3.      Les États membres assurent que les procédures de recours sont accessibles, selon des modalités que les États membres peuvent déterminer, au moins à toute personne ayant ou ayant eu un intérêt à obtenir un marché public de fournitures ou de travaux [ou de services] déterminé et ayant été ou risquent d’être lésée par une violation alléguée. En particulier, ils peuvent exiger que la personne qui souhaite utiliser une telle procédure ait préalablement informé le pouvoir adjudicateur de la violation alléguée et de son intention d’introduire un recours.»

9        L’article 2, paragraphes 7 et 8, premier alinéa, de la directive 89/665 est libellé comme suit:

«7.      Les États membres veillent à ce que les décisions prises par les instances responsables des procédures de recours puissent être exécutées de manière efficace.

8.      Lorsque les instances responsables des procédures de recours ne sont pas de nature juridictionnelle, leurs décisions doivent toujours être motivées par écrit. En outre, dans ce cas, des dispositions doivent être prises pour garantir les procédures par lesquelles toute mesure présumée illégale prise par l’instance de base compétente ou tout manquement présumé dans l’exercice des pouvoirs qui lui sont conférés doit pouvoir faire l’objet d’un recours juridictionnel ou d’un recours auprès d’une autre instance qui soit une juridiction au sens de l’article [267 TFUE] et qui soit indépendante par rapport au pouvoir adjudicateur et à l’instance de base.»

10      L’article 3 de ladite directive prévoit le pouvoir d’intervention de la Commission lorsque, avant la conclusion d’un contrat, celle‑ci considère que, au cours de la procédure de passation d’un marché public, une violation claire et manifeste des règles pertinentes de l’Union a été commise.

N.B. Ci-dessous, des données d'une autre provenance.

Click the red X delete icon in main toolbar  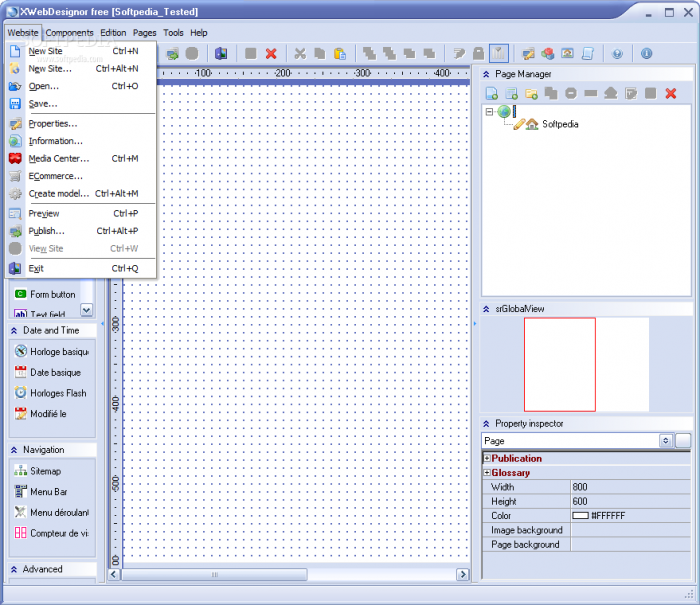point(271,53)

 La réglementation nationale

11      L’article 146, paragraphe 1, de la Constitution chypriote (ci-après la «Constitution») confère à l’Anotato Dikastirio tis Kypriakis Dimokratias (Cour suprême de la République de Chypre) la compétence exclusive pour se prononcer à titre juridictionnel sur la légalité des décisions ou des omissions des organes administratifs.

12      Aux termes de l’article 146, paragraphe 2, de la Constitution:

«Le recours est ouvert à toute personne dont un intérêt légitime et actuel, dont elle dispose personnellement ou en tant que membre d’une communauté, est lésé directement par la décision, l’acte ou l’abstention.»

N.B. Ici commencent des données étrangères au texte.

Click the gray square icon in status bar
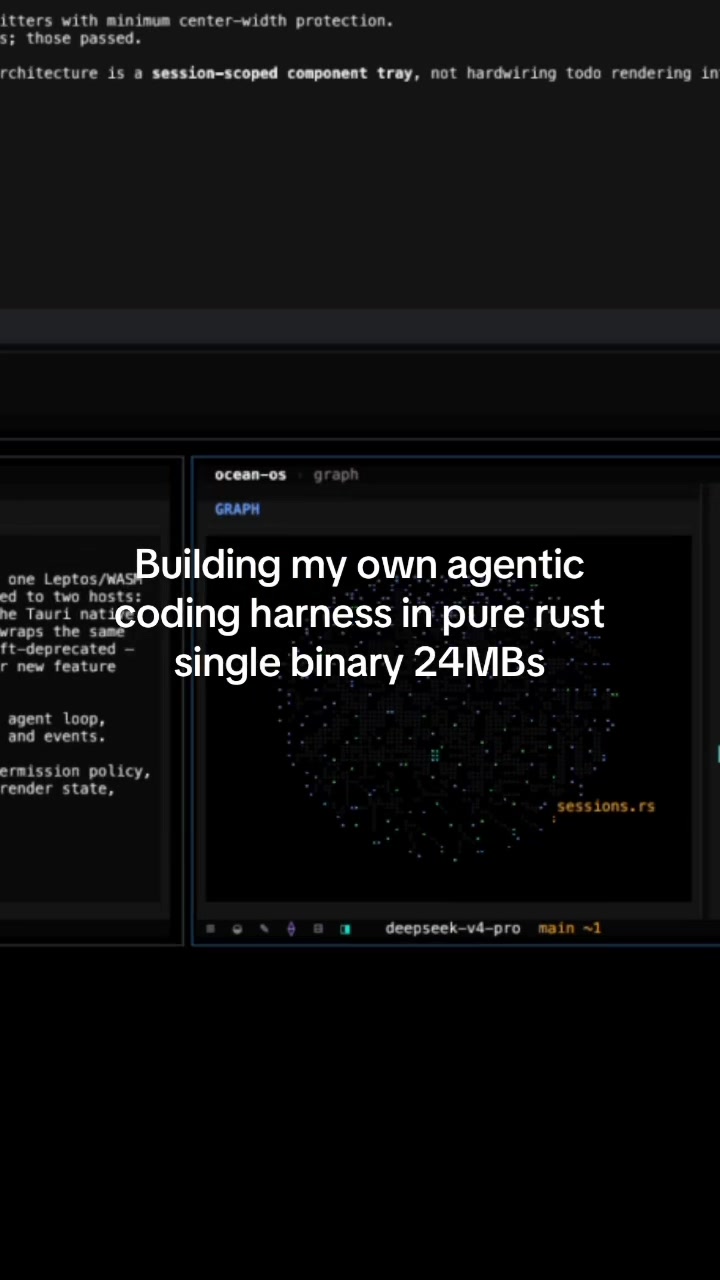 pyautogui.click(x=210, y=928)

13      La loi 101 (I)/2003, relative à la passation des marchés publics de fournitures, de travaux et de services, vise à adapter la législation chypriote à la réglementation pertinente de l’Union, y compris la directive 89/665. L’article 60 de cette loi, telle que modifiée par la loi 181 (I)/2004, dispose:

«Si l’intéressé s’estime lésé par la décision prise par l’Autorité de révision des offres, il peut saisir l’Anotato Dikastirio [tis Kypriakis Dimokratias] d’un recours au titre de l’article 146 de la Constitution. Ce recours est également ouvert au pouvoir adjudicateur s’il apparaît, sur la base d’éléments appropriés, que la décision de l’Autorité de révision des offres a été injuste vis‑à‑vis dudit pouvoir.»

 Le litige au principal et la question préjudicielle

14      Le Symvoulio opère en qualité de pouvoir adjudicateur dans le cadre de procédures de passation de marchés publics, au sens de la loi 101 (I)/2003.

15      L’Anatheoritiki Archi Prosforon a été créée dans le cadre de l’adaptation du droit chypriote à la réglementation de l’Union en matière de marchés publics et, en particulier, avec la directive 89/665. Elle constitue donc une instance responsable des procédures de recours, au sens de l’article 2, paragraphe 8, de la directive 89/665, de nature non juridictionnelle, et exerce ses compétences sur le fondement des dispositions de la loi susvisée.

16      Sur recours introduit par une entreprise, l’Anatheoritiki Archi Prosforon a annulé, le 14 février 2006, la décision par laquelle le Symvoulio avait retenu l’offre présentée par une entreprise concurrente. Par recours déposé devant la chambre compétente de l’Anotato Dikastirio tis Kypriakis Dimokratias le 31 mars 2006, le Symvoulio a demandé l’annulation de la décision susvisée de l’Anatheoritiki Archi Prosforon.

17      Alors que la procédure était en cours, l’assemblée plénière de l’Anotato Dikastirio tis Kypriakis Dimokratias a prononcé, le 17 décembre 2007, dans le cadre d’une autre affaire en matière de marchés publics, un arrêt déclarant que l’article 146 de la Constitution devait être interprété en ce sens qu’il ne confère pas un intérêt légitime aux pouvoirs adjudicateurs pour exercer un recours contre une décision d’annulation adoptée par l’Anatheoritiki Archi Prosforon, et que l’application de l’article 60 de la loi 101 (I)/2003 devait être écartée.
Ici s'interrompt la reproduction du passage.